For a single-product operator with strong in-house medical-device software capability, building is defensible. For everyone else, the question answers itself across the mandatory-update calendar. Seven regulatory update cycles from 2022 to 2028 – ISMS, ePA, BSI TR-03161 per DiGA, the 20 % outcome rule, AbEM stages I–III – have to be absorbed by every listed DiGA regardless of whether it was built custom or on a platform. A platform operator absorbs each update once, across the portfolio, as shared infrastructure. A project operator absorbs each update per product, per year, consuming engineering capacity that should be deployed on outcome improvement.
The structural read: build decisions made in 2023 on a single-product thesis are looking different in the 2026 AbEM light, because the fixed cost of compliance-maintenance per product is rising and the retention economics of the product are now tied to negotiated price. If starting in 2026, the platform option is not a default – it is an explicit decision about where engineering capacity has the highest commercial return.
Why do DTx companies fail in the European regulated path?
Five failure modes recur, in this order of frequency:
- Cash-burn clock misaligned with the 13-month negotiation. Companies that priced the list-price year high and modelled the business on that number run out of runway when the negotiated price hits.
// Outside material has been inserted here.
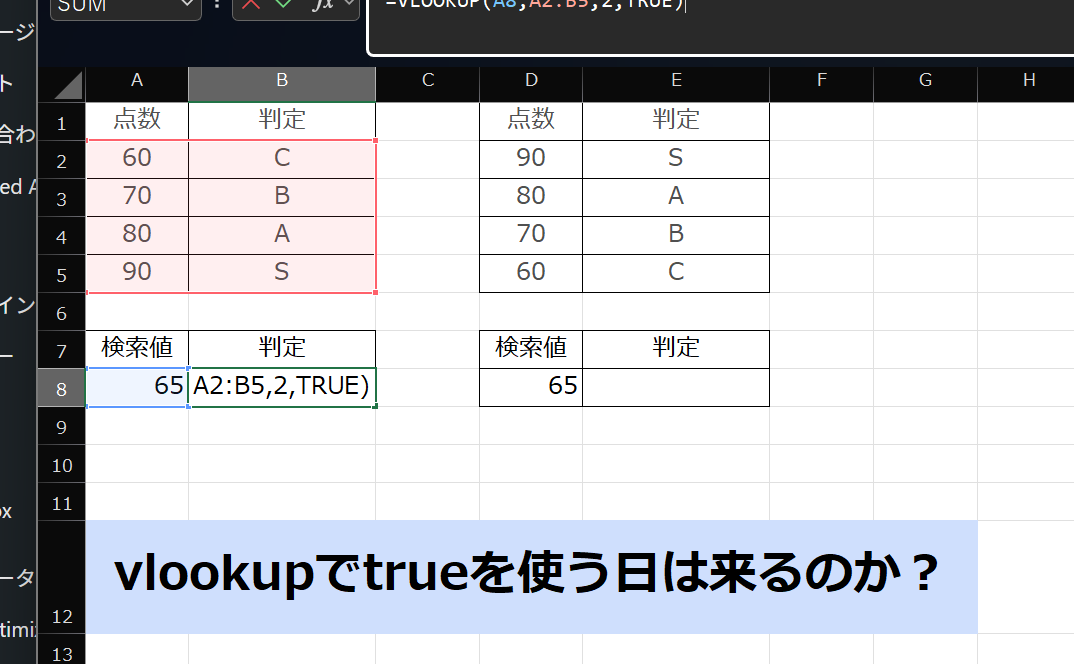Select the empty 判定 result cell E8
Screen dimensions: 1074x664
[x=676, y=385]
- Intended use underspecified. Studies that prove a narrow indication while the listing is broad get restricted; studies that prove a broad indication without the power to do so get rejected.
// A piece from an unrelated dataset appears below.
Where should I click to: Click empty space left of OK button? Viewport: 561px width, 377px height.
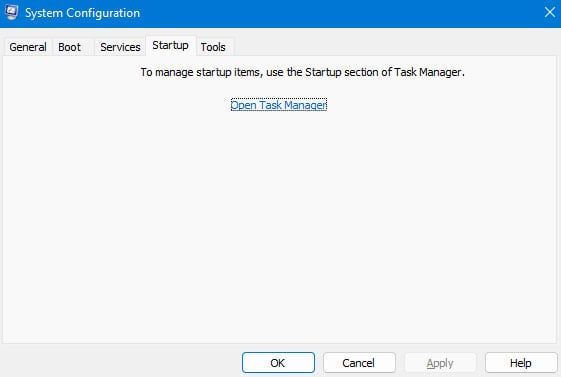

- Security retrofitted late. BSI TR-03161 rebuild in year two consumes cash, headcount, and calendar the commercial model did not book.
- Legal-manufacturer decision postponed. For non-EU teams, the subsidiary/partnership/acquisition decision gates everything else; postponing it postpones the filing.
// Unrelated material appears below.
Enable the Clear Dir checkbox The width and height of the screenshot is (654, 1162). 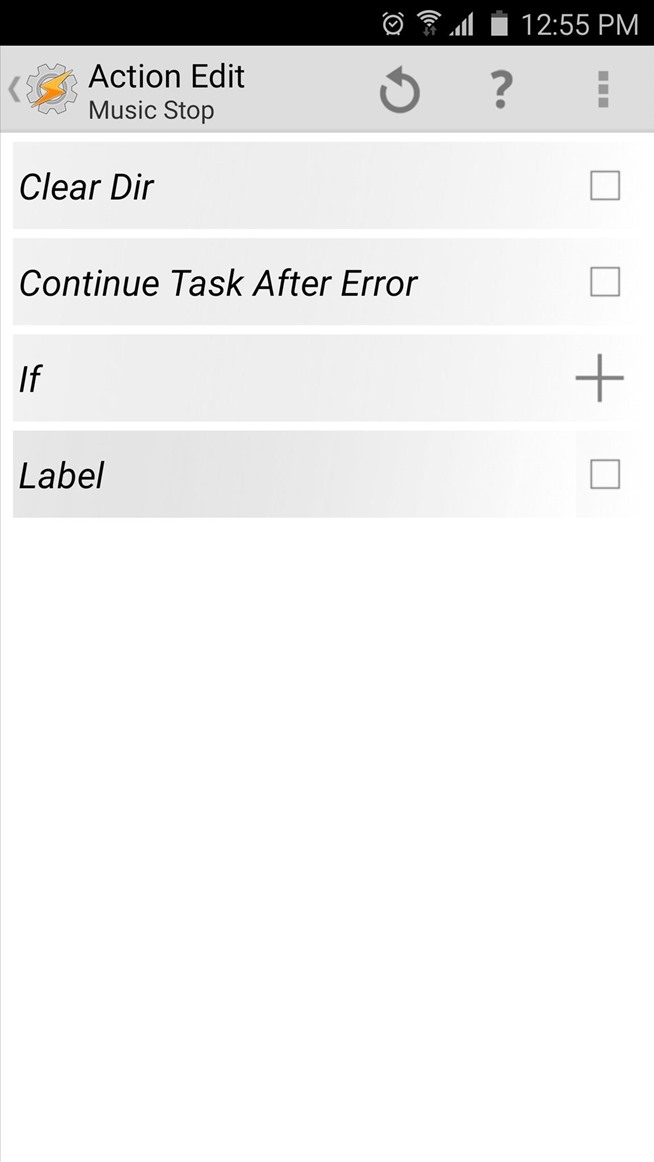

- Evidence study underpowered. A p-value that does not hold at report-out triggers either a second study (which most companies cannot finance) or de-listing.
Evidence failure is the most expensive mode, but process failure is the more common one. A disciplined regulatory affairs read in month three catches four of the five above; the fifth (study power) is caught in protocol review if the statistical analysis plan is pre-specified credibly. Most of what looks like “DTx failure” in the public press is in fact one of the first four; the public press reports the symptom (insolvency, de-listing) rather than the diagnosis (misaligned cash, underspecified intended use).
How should an international investor think about Germany in 2026?
Germany is the most advanced regulated DTx reimbursement market in the world, and 2026 is the first year in which that regime is being stress-tested by an outcomes-linked pricing rule. For a capital allocator, three practical rules hold.
First, read both sources. The GKV-Spitzenverband and SVDGV reports tell the same story differently. A board memo that cites one as neutral has probably misread the market. The DiGA Market Report 2026 runs the dual-check in full.
Second, separate growth from consolidation. Usage is growing 63 % year-on-year; the supply side is thinning (6 new listings in 2025 vs. 7 delistings, 9 insolvencies). An index-style investment across “DiGA operators” will capture the consolidation loss, not just the growth. A concentrated bet on platform-engineered multi-product operators will capture the growth while avoiding the tail.
Third, underwrite the 2026 regime shift explicitly. The 20 % outcomes-linked rule moves commercial risk from payer to manufacturer. In the AbEM stage II and III data (2027 and 2028), real-world retention and outcome data become public. Companies that engineered for retention from day one will look structurally different from those that did not – and the market will price that difference before the end of 2028.